CDU-Fraktion Reinickendorf will Montessori-Schule in Reinickendorf erhalten

Elternvertreter Jochen Iseke (r.) bedankt sich bei Schulstadtrat Tobias Dollase (m.) und dem CDU-Fraktionsvorsitzenden Tobias Siesmayer (l.) für die Unterstützung der Montessori-Schule in den vergangenen Jahren.

Die CDU-Fraktion Reinickendorf wird gemeinsam mit dem Schulstadtrat Tobias Dollase (parteilos, für die CDU) die Montessori-Stiftung weiterhin bei der Suche nach geeigneten Räumlichkeiten und damit den Erhalt der Schule in Reinickendorf unterstützen. Ein weiteres Treffen zwischen den Schulverantwortlichen und dem Bezirksamt ist für den 23. Januar 2018 geplant.

Dazu erklärt der CDU-Fraktionsvorsitzende Tobias Siesmayer:

„Schulen in freier Trägerschaft sind eine Bereicherung für den Bezirk. Deshalb hat die damalige Schulstadträtin Katrin Schultze-Berndt (CDU) vor zwei Jahren schnell und unbürokratisch aus der Not geholfen, als die Senatsfinanzverwaltung ihre Zusage zur Anmietung des College Voltaire zurückgezogen hat.“

Das Schulgebäude im Stolpmünder Weg ist bereits seit 2015 für die Erweiterung einer bezirklichen Integrierten Sekundarschule (ISS) in Planung.
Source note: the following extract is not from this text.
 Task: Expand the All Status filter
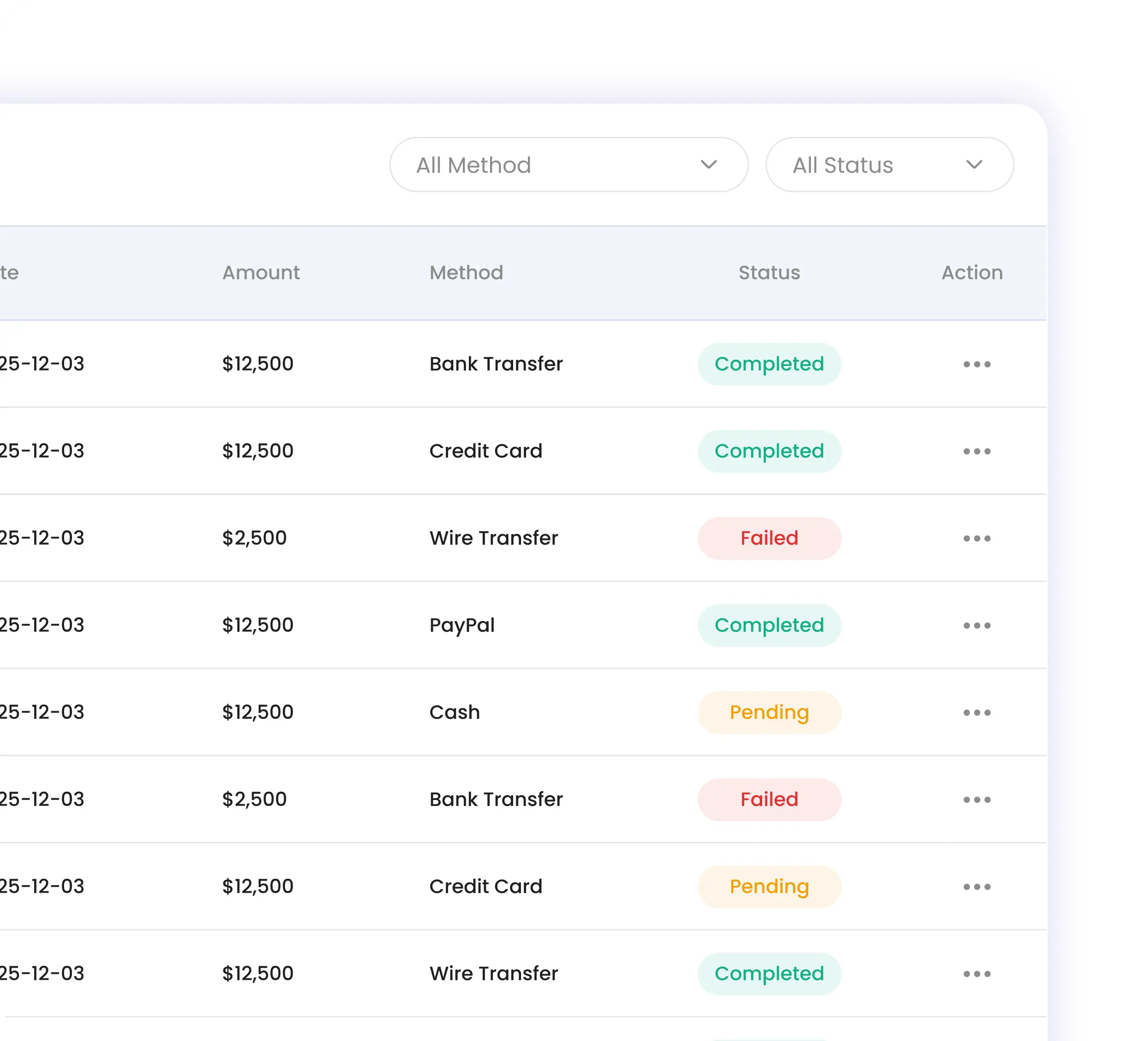coord(889,165)
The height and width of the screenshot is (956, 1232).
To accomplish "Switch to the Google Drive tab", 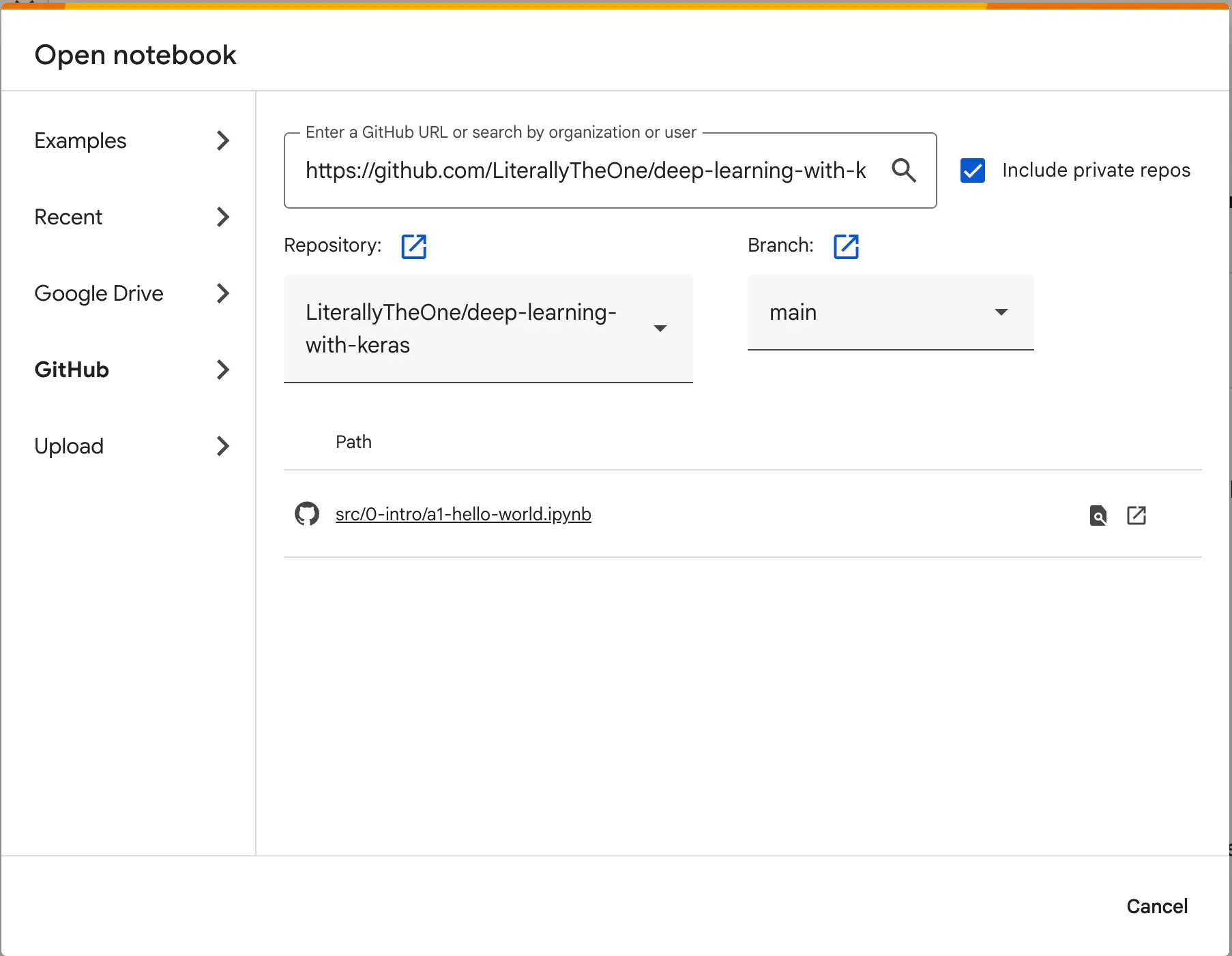I will 98,293.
An diesen Standort werden mit Beginn des Schuljahres 2018/2019 die fünf 9. und drei 10. Klassen der Albrecht-Haushofer-Schule verlagert. Das werden nach jetzigem Stand 212 Schüler sein. 

„Das Bezirksamt nimmt hier als Schulträger seine Verantwortung für die Schüler der staatlichen Albrecht-Haushofer-Schule wahr, die dringend auf eine Erweiterung ihrer Räumlichkeiten angewiesen ist. Der Stolpmünder Weg steht als Filiale zur Verfügung, da der Mietvertrag mit der Montessori-Schule auf Wunsch der Schule nur für ein Jahr geschlossen und 2017 auf Wunsch der Schule ebenfalls für ein weiteres Jahr verlängert wurde und zum Sommer 2018 endet“, so Tobias Siesmayer.

Falls die Montessori-Schule für das neue Schuljahr keinen alternativen Standort für ihren Schulbetrieb gefunden haben sollte, stehen den Schülern im Rahmen verfügbarer Plätze unter anderem die staatliche  Grundschule in den Rollbergen mit Montessori-betontem Unterricht, jede staatliche Schule im Einzugsbereich des Wohnortes oder acht weitere Schulen in freier Trägerschaft in Reinickendorf zur Verfügung. „Dieses Szenario, der Auflösung der Montessori-Schule, wollen wir in jedem Fall vermeiden. Wir werden alle Initiativen des Schulträgers unterstützen, die den Verbleib der Schule in Reinickendorf ermöglichen“, so Siesmayer abschließend.